Exercise aim
Starting at the top line and ending at the last, restate the records exactly.

Saved data entries:
====

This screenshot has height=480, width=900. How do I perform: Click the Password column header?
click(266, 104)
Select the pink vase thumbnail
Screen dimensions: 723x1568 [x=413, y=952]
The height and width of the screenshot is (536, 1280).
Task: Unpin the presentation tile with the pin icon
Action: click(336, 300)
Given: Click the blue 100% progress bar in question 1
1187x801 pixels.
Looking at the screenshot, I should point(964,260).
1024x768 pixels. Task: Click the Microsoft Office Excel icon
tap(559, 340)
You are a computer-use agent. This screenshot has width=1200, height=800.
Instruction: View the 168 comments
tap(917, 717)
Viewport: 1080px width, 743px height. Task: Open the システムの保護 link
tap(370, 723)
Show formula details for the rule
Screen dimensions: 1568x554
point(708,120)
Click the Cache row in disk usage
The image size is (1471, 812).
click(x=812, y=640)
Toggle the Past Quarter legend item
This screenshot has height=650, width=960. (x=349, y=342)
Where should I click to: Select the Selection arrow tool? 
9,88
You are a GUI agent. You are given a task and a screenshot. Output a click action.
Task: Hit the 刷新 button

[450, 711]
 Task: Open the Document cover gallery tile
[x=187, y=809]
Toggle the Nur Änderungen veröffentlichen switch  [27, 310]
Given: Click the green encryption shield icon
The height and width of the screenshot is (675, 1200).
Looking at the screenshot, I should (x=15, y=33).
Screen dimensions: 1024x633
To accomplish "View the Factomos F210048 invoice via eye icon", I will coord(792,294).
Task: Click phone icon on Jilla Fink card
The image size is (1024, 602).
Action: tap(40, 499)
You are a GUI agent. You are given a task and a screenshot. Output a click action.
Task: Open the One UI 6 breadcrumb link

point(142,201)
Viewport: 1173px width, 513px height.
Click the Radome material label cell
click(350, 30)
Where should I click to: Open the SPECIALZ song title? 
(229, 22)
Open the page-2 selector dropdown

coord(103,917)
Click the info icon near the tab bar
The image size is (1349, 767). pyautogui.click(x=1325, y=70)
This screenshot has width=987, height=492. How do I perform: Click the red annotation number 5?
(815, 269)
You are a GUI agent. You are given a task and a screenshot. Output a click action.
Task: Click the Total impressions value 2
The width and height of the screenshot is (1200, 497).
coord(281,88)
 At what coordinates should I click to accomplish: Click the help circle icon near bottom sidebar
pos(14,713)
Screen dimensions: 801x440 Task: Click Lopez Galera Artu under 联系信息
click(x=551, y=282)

====

Expected answer
This screenshot has height=480, width=900. How do I perform: Click the Password column header?
click(266, 104)
Select the pink vase thumbnail
Screen dimensions: 723x1568 [x=413, y=952]
The height and width of the screenshot is (536, 1280).
Task: Unpin the presentation tile with the pin icon
Action: click(336, 300)
Given: Click the blue 100% progress bar in question 1
1187x801 pixels.
Looking at the screenshot, I should point(964,260).
1024x768 pixels. Task: Click the Microsoft Office Excel icon
tap(559, 340)
You are a computer-use agent. This screenshot has width=1200, height=800.
Instruction: View the 168 comments
tap(917, 717)
Viewport: 1080px width, 743px height. Task: Open the システムの保護 link
tap(370, 723)
Show formula details for the rule
Screen dimensions: 1568x554
point(708,120)
Click the Cache row in disk usage
The image size is (1471, 812).
click(x=812, y=640)
Toggle the Past Quarter legend item
This screenshot has height=650, width=960. (x=349, y=342)
Where should I click to: Select the Selection arrow tool? 
9,88
You are a GUI agent. You are given a task and a screenshot. Output a click action.
Task: Hit the 刷新 button

[450, 711]
 Task: Open the Document cover gallery tile
[x=187, y=809]
Toggle the Nur Änderungen veröffentlichen switch  [27, 310]
Given: Click the green encryption shield icon
The height and width of the screenshot is (675, 1200).
Looking at the screenshot, I should (x=15, y=33).
Screen dimensions: 1024x633
To accomplish "View the Factomos F210048 invoice via eye icon", I will coord(792,294).
Task: Click phone icon on Jilla Fink card
The image size is (1024, 602).
Action: tap(40, 499)
You are a GUI agent. You are given a task and a screenshot. Output a click action.
Task: Open the One UI 6 breadcrumb link

point(142,201)
Viewport: 1173px width, 513px height.
Click the Radome material label cell
click(350, 30)
Where should I click to: Open the SPECIALZ song title? 
(229, 22)
Open the page-2 selector dropdown

coord(103,917)
Click the info icon near the tab bar
The image size is (1349, 767). pyautogui.click(x=1325, y=70)
This screenshot has width=987, height=492. How do I perform: Click the red annotation number 5?
(815, 269)
You are a GUI agent. You are given a task and a screenshot. Output a click action.
Task: Click the Total impressions value 2
The width and height of the screenshot is (1200, 497).
coord(281,88)
 At what coordinates should I click to accomplish: Click the help circle icon near bottom sidebar
pos(14,713)
Screen dimensions: 801x440 Task: Click Lopez Galera Artu under 联系信息
click(x=551, y=282)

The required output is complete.